**The task**
Write the stretch of lines from the one containing "This screenshot has" through the one containing "The image size is (360, 135). 84,97" as a JSON list of strings, one string per line, skipping any blank lines. Leave the pictures out of the answer.
[BEGIN Dataset records]
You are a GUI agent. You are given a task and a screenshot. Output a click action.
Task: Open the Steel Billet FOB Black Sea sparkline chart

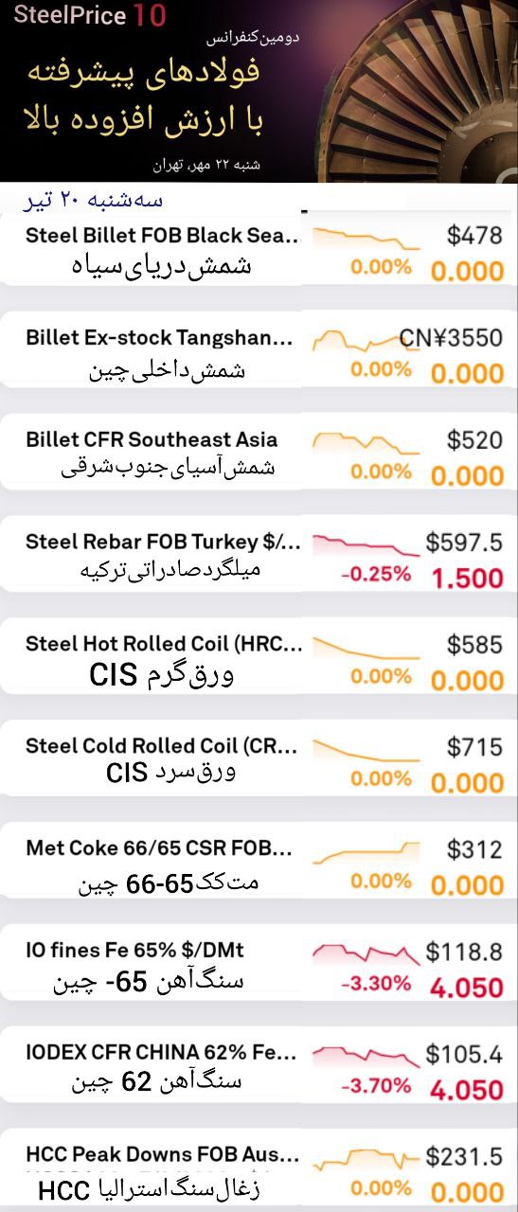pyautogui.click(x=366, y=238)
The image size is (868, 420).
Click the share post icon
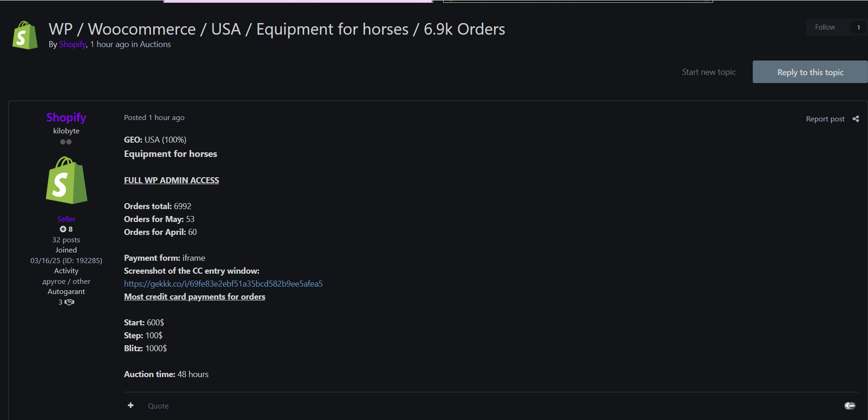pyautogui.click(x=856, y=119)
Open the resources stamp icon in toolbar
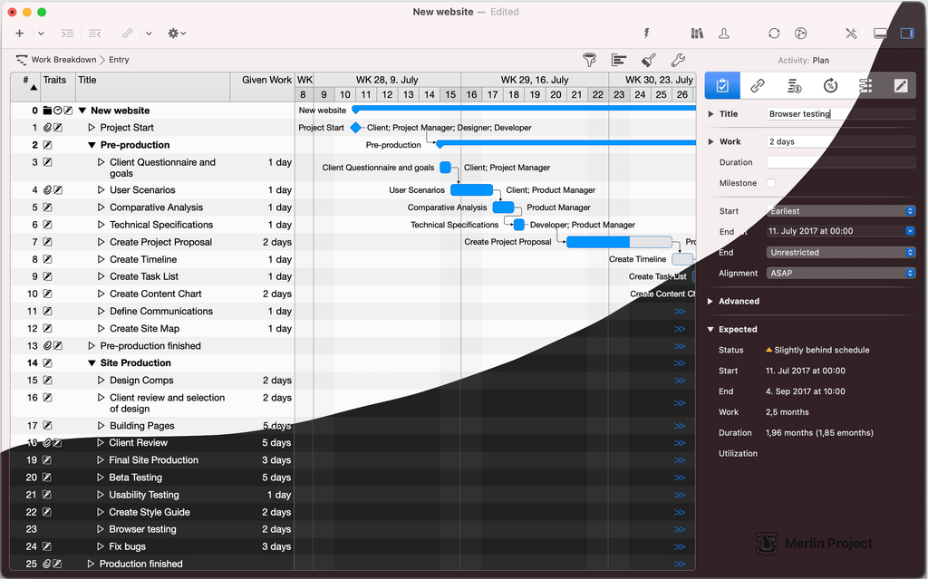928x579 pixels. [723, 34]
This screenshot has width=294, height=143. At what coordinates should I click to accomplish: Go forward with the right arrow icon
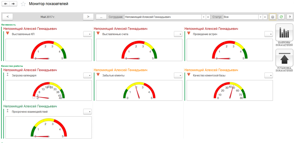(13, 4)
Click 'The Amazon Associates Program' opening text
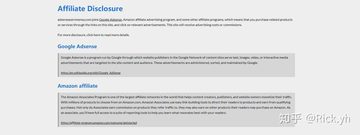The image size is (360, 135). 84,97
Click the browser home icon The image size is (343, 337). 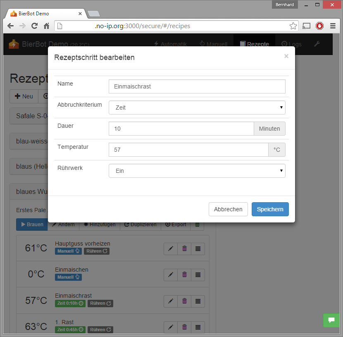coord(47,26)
[END Dataset records]
**Written response**
[
  "This screenshot has width=294, height=143. At what coordinates should I click to accomplish: Go forward with the right arrow icon",
  "(13, 4)",
  "Click 'The Amazon Associates Program' opening text",
  "The image size is (360, 135). 84,97"
]